Trade secrets are like pie recipes, says a California appeals court. The baker who steals the recipes might be liable for misappropriating trade secrets, but the customer who buys a pie may eat it without fear of liability.
In Silvaco Data Systems v. Intel Corp., the court compared computer source code to a proprietary pie recipe that may be legally protected. However, executable object code is like the pie itself: Since the consumer does not learn the recipe by eating the pie, he does not share the baker’s liability for its misappropriation.
Silvaco protects as a trade secret the source code of its software used to automate the design of electronic circuits. Some years ago, Silvaco won an injunction barring a competitor from selling a similar product after convincing a judge that the competitor had misappropriated its trade secret.
Silvaco tried to build on this victory with a strategy that most businesses—which typically are averse to alienating potential customers—would avoid: It sued the customers of the misappropriator . . . for misappropriation.
Specifically, the lawsuit charged that Intel had bought and used software from Silvaco’s competitor with knowledge that Silvaco had accused that company with incorporating stolen trade secrets in its program. The case was brought under the Uniform Trade Secrets Act, which 45 states, including California, have adopted.
The act forbids the wrongful “acquisition,” “disclosure” or “use” of a trade secret. The court was quick to reject any notion that Intel ever came into possession of Silvaco’s source code. As a consequence, Intel could not have disclosed what it never acquired. This analysis left only “use” as a possible basis for Intel’s liability.
Silvaco was reduced to arguing that the executable code incorporates the same “information” as the source code from which it is compiled, so that executing it constitutes “use” of the trade secrets embodied in the source code. The company asserted also that its secrets included certain methods and algorithms that were “used” in the executable code.
Silvaco’s case was doomed by its own admission that the object code executed by Intel could not communicate the underlying source code or allow exploitation of its design. The object code “could not, in short, impart knowledge of the trade secret,” said the court.
The kind of “use” that the trade secret act prohibits is the direct exploitation of a secret for one’s own use, for example, by incorporating it into one’s own product or manufacturing technique. “Use” does not extend, says the court, to exploiting “something that was made using the secret.” And here is where the court turns to pie:
One who bakes a pie from a recipe certainly engages in the “use” of the latter; but one who eats the pie does not, by virtue of that act alone, make “use” of the recipe in any ordinary sense, and this is true even if the baker is accused of stealing the recipe from a competitor, and the diner knows of that accusation. . . . The source code is the recipe from which the pie (executable program) is baked (compiled).
Intel, like the baker’s customer, did not acquire knowledge of the recipe by buying or eating the pie.
The California court pungently criticized the contrary reasoning of two courts in other states.
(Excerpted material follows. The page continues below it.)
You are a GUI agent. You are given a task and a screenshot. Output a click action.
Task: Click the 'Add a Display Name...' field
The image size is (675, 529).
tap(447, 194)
A Massachusetts judge had suggested that use of object code alone could somehow constitute misappropriation of a trade secret. The other court, in Utah, had held a software customer liable for misappropriation of source code for knowing that his seller had derived the underlying code through improper means.
The Silvaco court all but labeled the reasoning of these courts slipshod. Executing machine-readable software cannot constitute “use” of the underlying source code, because it provides no way for obtaining the trade secret information. And any wrongdoing of a seller in acquiring a trade secret cannot be imputed to a customer who does not himself obtain knowledge of the secrets.
The California panel cited public policy for its conclusions. If simply running software is deemed use of the source code from which it was compiled, there would be no end of unreasonable risk. If the program were later alleged to be based on stolen code, purchasers would be exposed to liability for misappropriation. The resulting devastation to software sales, and to innovation itself, cannot be accepted as a purpose of the trade secret laws.
The court’s differentiation between baker and pie-eater is explicitly intended to protect competition by restricting liability for misappropriation to persons actually involved in the misappropriation, and to give a pass to commercial customers who purchase products on the open market, even if the customers know the product is accused of incorporating trade secrets.
This is a wise distinction. Unlike a purchaser of goods known to be stolen, the software customer does not actually gain access to the asset that the trade secret owner strives so mightily to protect, namely, the source code underlying the product.
The Silvaco opinion, if its reasoning gains wide acceptance, would limit the legal recourse of developers whose source code is misappropriated. They could now target only those persons who actually acquired or used the source code itself, and must leave the alleged misappropriator’s customers alone.